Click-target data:
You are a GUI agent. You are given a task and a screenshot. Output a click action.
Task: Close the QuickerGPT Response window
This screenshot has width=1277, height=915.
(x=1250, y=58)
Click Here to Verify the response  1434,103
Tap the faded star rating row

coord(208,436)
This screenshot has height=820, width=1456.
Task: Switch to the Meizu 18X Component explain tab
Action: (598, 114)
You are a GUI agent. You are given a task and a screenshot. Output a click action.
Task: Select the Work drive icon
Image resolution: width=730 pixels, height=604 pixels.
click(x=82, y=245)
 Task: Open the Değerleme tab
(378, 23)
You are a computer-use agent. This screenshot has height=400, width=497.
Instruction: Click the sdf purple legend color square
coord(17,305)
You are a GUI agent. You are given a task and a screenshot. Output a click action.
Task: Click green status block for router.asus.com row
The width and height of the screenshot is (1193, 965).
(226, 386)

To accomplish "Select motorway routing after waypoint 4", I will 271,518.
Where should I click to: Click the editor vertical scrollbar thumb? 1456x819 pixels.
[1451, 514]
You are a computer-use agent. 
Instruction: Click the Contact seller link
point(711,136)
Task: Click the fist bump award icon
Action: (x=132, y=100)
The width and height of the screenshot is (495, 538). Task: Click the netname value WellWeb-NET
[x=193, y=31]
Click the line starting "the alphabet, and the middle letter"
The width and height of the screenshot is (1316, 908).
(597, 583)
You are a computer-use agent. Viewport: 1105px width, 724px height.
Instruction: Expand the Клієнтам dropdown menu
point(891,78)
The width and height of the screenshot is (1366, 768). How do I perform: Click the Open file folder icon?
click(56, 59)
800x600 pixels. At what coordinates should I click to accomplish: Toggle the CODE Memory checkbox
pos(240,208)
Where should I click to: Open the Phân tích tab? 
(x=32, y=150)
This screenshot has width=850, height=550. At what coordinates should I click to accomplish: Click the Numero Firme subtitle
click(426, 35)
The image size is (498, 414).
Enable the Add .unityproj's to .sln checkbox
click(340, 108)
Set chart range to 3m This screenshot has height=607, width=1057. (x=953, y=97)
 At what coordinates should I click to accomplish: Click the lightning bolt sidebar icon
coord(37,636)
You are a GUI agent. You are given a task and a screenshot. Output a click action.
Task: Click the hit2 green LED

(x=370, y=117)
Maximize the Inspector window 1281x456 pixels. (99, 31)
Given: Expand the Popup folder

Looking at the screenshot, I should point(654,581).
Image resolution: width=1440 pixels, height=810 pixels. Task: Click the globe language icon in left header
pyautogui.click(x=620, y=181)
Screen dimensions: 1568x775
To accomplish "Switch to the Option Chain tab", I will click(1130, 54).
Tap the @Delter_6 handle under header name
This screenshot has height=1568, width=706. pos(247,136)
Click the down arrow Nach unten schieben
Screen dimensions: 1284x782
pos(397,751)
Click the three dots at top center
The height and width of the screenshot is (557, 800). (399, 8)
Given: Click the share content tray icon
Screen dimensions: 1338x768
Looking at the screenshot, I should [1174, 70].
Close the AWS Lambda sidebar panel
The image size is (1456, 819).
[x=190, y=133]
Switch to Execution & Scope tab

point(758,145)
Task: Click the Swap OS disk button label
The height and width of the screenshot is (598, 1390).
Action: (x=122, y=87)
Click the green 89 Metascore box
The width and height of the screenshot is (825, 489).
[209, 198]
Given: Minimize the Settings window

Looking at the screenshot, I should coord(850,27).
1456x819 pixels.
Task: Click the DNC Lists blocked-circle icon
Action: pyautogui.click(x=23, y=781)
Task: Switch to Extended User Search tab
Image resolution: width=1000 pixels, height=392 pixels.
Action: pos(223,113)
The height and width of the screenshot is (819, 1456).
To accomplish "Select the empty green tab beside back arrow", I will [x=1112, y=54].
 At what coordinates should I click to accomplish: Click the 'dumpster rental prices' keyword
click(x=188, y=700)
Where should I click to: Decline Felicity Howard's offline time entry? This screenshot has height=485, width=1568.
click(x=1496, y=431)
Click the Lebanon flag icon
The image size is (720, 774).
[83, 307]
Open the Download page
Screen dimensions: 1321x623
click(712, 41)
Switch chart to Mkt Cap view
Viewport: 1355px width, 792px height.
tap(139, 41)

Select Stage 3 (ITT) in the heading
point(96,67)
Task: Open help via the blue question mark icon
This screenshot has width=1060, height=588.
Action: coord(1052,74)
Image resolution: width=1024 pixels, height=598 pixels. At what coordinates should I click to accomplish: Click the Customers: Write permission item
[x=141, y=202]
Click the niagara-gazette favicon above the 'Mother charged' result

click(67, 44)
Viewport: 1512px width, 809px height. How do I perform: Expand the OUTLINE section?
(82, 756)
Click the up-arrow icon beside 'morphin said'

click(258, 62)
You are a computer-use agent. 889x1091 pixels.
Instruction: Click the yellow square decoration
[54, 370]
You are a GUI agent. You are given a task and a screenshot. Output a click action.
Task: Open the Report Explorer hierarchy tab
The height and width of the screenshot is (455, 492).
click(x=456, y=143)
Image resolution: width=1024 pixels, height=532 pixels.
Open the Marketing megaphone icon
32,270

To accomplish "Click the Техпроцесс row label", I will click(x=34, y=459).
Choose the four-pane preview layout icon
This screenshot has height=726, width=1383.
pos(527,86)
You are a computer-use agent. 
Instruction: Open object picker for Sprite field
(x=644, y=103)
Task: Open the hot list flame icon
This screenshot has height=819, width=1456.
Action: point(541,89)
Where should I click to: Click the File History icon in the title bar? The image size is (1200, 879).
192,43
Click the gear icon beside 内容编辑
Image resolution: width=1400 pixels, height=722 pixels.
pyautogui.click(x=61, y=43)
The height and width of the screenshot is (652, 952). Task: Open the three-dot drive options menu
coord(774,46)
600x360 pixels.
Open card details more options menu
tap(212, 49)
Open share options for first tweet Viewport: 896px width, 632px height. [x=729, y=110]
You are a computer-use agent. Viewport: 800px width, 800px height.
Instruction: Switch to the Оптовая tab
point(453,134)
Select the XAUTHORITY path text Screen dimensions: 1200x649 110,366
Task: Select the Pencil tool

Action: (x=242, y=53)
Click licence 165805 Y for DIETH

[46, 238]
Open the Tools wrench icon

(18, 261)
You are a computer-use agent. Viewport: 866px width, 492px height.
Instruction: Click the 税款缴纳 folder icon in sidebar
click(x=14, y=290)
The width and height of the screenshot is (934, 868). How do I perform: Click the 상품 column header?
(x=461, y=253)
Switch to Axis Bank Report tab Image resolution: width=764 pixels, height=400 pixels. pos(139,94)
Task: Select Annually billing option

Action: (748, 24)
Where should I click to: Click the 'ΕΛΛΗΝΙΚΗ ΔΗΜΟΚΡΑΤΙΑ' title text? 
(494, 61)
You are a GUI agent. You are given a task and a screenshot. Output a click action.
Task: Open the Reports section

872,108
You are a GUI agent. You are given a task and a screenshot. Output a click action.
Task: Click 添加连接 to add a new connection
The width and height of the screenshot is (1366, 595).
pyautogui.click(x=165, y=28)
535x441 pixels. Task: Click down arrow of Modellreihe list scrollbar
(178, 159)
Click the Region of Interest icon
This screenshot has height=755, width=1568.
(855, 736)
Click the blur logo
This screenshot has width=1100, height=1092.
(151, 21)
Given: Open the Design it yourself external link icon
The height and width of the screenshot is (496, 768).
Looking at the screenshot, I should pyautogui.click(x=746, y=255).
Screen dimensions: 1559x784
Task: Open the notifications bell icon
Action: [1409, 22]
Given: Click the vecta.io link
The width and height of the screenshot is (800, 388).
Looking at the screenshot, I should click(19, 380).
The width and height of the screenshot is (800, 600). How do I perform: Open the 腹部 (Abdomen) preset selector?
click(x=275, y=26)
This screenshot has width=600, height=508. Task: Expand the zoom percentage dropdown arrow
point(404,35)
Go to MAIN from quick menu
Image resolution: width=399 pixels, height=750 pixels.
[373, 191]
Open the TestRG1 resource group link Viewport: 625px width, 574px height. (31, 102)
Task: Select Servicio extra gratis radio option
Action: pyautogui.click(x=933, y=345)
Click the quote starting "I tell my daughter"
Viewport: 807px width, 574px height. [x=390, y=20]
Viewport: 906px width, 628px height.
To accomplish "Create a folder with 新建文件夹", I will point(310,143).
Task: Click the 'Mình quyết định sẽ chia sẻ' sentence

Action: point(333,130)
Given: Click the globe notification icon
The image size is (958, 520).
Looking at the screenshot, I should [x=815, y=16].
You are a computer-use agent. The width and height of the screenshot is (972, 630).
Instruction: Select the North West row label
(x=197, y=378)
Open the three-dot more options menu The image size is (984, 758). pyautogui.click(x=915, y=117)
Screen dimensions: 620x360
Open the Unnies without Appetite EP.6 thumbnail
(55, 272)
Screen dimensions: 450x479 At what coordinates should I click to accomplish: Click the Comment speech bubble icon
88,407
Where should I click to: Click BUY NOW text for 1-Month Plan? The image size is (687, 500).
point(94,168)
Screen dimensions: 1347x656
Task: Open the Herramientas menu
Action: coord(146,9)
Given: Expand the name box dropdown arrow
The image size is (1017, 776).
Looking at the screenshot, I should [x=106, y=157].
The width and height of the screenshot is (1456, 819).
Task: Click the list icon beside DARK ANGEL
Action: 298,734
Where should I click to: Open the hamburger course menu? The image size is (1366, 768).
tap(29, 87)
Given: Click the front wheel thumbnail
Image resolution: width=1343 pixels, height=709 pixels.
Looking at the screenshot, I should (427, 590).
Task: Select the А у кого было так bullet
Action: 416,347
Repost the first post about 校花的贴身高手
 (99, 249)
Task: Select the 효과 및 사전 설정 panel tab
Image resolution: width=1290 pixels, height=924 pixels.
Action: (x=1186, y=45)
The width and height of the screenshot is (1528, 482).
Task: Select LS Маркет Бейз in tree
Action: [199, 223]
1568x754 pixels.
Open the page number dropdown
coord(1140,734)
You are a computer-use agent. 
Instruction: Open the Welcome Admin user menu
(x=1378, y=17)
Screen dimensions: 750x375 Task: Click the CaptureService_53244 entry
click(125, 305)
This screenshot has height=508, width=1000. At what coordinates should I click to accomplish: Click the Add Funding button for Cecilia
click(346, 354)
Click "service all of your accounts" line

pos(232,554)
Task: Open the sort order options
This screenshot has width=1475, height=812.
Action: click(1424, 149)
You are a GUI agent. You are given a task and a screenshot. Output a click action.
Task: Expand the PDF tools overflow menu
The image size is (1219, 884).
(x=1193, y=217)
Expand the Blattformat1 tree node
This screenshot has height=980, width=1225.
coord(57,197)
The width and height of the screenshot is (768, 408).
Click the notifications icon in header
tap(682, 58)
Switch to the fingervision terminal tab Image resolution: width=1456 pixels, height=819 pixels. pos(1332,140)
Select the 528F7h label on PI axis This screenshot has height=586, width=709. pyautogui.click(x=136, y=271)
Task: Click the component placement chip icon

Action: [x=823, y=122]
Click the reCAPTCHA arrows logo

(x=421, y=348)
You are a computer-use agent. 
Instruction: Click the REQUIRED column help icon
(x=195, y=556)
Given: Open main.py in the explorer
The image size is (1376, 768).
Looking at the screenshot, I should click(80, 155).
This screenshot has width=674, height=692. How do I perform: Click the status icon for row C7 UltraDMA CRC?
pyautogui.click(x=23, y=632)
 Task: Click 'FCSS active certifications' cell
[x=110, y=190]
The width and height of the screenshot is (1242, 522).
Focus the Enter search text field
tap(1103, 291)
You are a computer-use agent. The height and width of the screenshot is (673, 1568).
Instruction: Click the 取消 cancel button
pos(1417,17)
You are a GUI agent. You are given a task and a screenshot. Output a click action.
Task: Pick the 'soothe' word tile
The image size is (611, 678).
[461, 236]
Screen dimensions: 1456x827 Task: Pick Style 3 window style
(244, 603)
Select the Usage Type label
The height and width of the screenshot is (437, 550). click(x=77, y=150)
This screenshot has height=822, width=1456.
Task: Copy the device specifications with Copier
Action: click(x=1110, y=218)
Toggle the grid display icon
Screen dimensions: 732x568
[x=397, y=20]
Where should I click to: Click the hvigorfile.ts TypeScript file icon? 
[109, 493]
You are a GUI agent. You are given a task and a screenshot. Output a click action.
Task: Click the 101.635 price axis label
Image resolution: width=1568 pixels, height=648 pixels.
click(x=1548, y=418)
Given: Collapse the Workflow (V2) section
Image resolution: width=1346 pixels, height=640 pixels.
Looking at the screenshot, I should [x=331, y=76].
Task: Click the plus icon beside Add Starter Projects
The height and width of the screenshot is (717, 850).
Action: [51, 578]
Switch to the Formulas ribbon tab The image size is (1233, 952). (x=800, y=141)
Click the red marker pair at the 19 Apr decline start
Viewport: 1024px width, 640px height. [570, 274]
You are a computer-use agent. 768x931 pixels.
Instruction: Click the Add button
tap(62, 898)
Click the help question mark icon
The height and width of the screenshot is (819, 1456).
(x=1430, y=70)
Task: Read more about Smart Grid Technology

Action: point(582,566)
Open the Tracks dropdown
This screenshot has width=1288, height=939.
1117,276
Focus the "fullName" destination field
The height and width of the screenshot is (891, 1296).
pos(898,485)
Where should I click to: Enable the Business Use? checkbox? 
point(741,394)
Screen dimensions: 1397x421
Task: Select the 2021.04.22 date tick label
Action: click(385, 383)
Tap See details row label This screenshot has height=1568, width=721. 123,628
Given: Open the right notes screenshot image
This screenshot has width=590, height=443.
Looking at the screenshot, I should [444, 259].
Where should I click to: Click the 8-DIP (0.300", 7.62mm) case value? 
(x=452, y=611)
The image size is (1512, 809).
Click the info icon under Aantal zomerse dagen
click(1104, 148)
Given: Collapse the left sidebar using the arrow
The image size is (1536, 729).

### AIM OF THE EXERCISE
Gather every line in the rows above that contains the string "section". The match is case-sensitive.

### PROBLEM SOLUTION
Viewport: 1512px width, 809px height. How do I perform: Expand the OUTLINE section?
Task: Open the Reports section
Given: Collapse the Workflow (V2) section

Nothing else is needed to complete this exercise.